Hay pocas cosas capaces de atravesar fronteras, idiomas, ideologías y generaciones con la misma facilidad que la música. Por eso cada 21 de junio el mundo celebra el Día Mundial de la Música, una fecha que recuerda el valor de este arte como herramienta de expresión, identidad y transformación social.
La conmemoración nació en Francia en 1982 bajo el concepto de la “Fiesta de la Música”, una iniciativa que invitaba a músicos profesionales y aficionados a salir a las calles para compartir su talento de forma gratuita. Cuatro décadas después, la celebración se realiza en decenas de países y se ha convertido en un homenaje global al poder de las melodías para conectar a las personas.

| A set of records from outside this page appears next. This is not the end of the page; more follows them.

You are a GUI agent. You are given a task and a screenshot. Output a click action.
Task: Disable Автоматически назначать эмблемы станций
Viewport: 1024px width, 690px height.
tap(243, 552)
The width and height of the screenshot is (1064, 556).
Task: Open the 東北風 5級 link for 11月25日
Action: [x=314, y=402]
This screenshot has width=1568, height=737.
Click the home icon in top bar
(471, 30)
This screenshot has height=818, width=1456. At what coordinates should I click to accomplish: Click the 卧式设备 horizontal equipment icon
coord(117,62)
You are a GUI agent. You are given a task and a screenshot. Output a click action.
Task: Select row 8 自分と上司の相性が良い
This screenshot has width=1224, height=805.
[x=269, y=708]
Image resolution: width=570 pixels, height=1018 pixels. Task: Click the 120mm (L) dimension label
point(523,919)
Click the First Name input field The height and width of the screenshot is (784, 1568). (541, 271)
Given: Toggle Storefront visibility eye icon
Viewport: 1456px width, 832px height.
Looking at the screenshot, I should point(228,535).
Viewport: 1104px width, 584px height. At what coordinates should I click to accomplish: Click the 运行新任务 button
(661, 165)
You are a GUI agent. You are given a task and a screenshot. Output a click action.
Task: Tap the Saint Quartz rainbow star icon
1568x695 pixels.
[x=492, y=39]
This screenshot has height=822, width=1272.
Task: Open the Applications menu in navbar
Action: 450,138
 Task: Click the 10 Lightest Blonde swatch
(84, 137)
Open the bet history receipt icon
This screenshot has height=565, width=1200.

La música acompaña los momentos más importantes de la vida: celebraciones, despedidas, victorias, luchas y recuerdos. Es capaz de despertar emociones, fortalecer la memoria y convertirse en la banda sonora de generaciones enteras.
En la República Dominicana, la música es mucho más que entretenimiento. El merengue y la bachata cuentan parte de nuestra historia colectiva, reflejan nuestras raíces y proyectan al país ante el mundo. Figuras como Juan Luis Guerra, Johnny Ventura, Milly Quezada y Anthony Santos forman parte de una herencia cultural que sigue inspirando a nuevas generaciones.
En tiempos marcados por la tecnología y la inmediatez, la música continúa siendo un refugio, una forma de comunicación y una herramienta para construir puentes entre personas con realidades distintas.
Porque antes que las palabras, muchas veces fue una canción la que logró decir exactamente lo que sentíamos. Y quizás por eso, la música sigue siendo uno de los lenguajes más universales de la humanidad.